## Activity
What lines in the following entries hold the word "table"? Copy each one.

═══

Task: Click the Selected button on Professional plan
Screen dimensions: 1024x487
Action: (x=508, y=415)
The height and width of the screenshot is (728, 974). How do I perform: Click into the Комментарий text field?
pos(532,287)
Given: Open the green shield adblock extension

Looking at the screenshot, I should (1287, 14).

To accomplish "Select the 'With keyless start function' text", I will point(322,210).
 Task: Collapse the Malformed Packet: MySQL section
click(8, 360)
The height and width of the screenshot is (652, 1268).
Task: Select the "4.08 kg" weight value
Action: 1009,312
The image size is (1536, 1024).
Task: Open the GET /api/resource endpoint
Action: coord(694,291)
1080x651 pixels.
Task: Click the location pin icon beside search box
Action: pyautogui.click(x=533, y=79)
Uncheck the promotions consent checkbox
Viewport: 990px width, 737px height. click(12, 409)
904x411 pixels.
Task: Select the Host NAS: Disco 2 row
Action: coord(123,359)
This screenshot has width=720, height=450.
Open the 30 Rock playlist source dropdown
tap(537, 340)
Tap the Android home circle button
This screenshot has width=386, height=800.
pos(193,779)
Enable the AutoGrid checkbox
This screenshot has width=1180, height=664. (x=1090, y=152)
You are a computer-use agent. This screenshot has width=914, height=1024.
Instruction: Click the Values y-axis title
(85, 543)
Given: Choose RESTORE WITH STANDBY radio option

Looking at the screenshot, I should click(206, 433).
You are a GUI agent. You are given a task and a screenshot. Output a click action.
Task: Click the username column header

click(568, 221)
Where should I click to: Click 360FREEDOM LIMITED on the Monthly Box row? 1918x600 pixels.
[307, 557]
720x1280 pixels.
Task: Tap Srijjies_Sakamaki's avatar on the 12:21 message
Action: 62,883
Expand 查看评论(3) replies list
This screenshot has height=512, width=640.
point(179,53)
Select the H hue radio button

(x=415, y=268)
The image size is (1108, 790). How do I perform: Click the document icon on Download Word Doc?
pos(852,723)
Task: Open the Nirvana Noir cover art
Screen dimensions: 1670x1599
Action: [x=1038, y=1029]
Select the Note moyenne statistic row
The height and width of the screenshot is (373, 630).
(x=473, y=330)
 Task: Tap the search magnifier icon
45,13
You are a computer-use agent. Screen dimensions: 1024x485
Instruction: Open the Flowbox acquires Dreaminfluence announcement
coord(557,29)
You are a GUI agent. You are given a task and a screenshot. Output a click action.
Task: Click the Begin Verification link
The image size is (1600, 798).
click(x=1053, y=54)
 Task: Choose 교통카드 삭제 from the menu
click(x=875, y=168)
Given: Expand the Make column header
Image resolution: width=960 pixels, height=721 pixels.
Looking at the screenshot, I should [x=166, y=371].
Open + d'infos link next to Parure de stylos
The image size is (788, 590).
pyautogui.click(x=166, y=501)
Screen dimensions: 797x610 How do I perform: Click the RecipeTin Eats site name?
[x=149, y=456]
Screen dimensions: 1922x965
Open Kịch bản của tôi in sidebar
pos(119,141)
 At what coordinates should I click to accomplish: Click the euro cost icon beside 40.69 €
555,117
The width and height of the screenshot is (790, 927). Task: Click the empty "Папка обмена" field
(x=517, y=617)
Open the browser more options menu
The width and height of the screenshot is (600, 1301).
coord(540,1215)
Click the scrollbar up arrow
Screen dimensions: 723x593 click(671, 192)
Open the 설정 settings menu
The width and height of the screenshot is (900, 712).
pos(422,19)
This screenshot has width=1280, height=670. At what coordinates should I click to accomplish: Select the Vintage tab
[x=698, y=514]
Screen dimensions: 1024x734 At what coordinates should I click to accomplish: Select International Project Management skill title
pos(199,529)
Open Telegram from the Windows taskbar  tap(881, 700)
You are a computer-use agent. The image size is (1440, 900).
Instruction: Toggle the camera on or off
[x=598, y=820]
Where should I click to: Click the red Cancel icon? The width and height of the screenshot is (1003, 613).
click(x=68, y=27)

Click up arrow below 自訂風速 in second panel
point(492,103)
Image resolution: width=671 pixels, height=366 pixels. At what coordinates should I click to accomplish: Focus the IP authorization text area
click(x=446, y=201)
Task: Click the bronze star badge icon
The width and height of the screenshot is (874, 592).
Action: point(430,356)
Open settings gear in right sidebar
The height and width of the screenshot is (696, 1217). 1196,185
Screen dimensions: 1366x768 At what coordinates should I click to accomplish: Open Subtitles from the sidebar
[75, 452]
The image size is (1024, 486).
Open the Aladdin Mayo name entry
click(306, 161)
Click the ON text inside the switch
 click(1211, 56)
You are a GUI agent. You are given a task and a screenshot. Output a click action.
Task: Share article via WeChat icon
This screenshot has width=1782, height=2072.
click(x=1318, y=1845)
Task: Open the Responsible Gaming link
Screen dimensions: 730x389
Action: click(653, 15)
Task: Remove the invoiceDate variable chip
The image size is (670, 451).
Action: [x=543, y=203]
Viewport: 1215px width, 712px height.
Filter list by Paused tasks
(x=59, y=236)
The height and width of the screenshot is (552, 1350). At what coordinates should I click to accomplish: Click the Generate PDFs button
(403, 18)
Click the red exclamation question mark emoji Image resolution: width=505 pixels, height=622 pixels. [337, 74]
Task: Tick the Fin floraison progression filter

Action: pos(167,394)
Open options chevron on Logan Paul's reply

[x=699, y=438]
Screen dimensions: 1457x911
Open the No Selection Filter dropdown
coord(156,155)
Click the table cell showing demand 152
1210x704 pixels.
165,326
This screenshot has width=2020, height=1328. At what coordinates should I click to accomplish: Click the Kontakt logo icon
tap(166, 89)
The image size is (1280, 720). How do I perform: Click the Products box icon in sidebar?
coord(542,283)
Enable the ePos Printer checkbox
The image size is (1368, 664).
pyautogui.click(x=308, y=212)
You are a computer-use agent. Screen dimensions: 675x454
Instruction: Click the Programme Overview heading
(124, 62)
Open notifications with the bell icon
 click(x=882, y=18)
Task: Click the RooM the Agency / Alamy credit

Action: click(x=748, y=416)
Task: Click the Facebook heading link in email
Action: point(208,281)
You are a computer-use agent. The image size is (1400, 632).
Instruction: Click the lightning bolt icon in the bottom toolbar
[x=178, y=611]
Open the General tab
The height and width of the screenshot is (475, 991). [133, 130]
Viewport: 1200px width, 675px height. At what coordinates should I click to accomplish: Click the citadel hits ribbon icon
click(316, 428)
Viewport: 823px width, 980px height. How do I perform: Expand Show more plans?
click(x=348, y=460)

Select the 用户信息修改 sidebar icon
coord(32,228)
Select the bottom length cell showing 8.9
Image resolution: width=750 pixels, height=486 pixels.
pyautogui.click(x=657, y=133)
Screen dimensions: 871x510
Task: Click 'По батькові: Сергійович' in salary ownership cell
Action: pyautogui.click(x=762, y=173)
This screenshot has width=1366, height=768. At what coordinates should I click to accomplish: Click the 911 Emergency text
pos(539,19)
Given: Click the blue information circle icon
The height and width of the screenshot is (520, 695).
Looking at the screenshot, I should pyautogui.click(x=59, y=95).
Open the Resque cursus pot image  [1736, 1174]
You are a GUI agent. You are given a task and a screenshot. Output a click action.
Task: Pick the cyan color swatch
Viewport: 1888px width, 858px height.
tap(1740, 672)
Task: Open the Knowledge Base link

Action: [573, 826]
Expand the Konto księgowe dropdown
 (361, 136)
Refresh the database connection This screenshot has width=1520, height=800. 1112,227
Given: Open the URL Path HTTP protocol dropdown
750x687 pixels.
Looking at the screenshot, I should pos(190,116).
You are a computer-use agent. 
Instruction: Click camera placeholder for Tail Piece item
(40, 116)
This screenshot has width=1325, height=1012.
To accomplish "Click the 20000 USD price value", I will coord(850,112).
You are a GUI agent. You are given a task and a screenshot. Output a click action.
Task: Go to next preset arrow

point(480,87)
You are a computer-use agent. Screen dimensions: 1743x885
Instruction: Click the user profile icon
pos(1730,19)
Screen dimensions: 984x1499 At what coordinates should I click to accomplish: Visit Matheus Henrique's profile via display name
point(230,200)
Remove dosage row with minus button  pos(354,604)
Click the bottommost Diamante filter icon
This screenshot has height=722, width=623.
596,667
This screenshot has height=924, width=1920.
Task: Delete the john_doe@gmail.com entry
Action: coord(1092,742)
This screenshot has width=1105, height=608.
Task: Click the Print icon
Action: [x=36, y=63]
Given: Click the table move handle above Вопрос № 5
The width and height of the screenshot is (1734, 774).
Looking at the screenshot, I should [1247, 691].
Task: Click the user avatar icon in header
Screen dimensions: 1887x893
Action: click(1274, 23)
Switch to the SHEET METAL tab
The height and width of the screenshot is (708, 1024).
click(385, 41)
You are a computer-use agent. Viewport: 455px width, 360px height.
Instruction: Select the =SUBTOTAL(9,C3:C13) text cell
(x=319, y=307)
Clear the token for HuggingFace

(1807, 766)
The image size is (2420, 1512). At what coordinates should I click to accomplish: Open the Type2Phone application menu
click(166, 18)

═══

## Exercise output
Click the table cell showing demand 152
Given: Click the table move handle above Вопрос № 5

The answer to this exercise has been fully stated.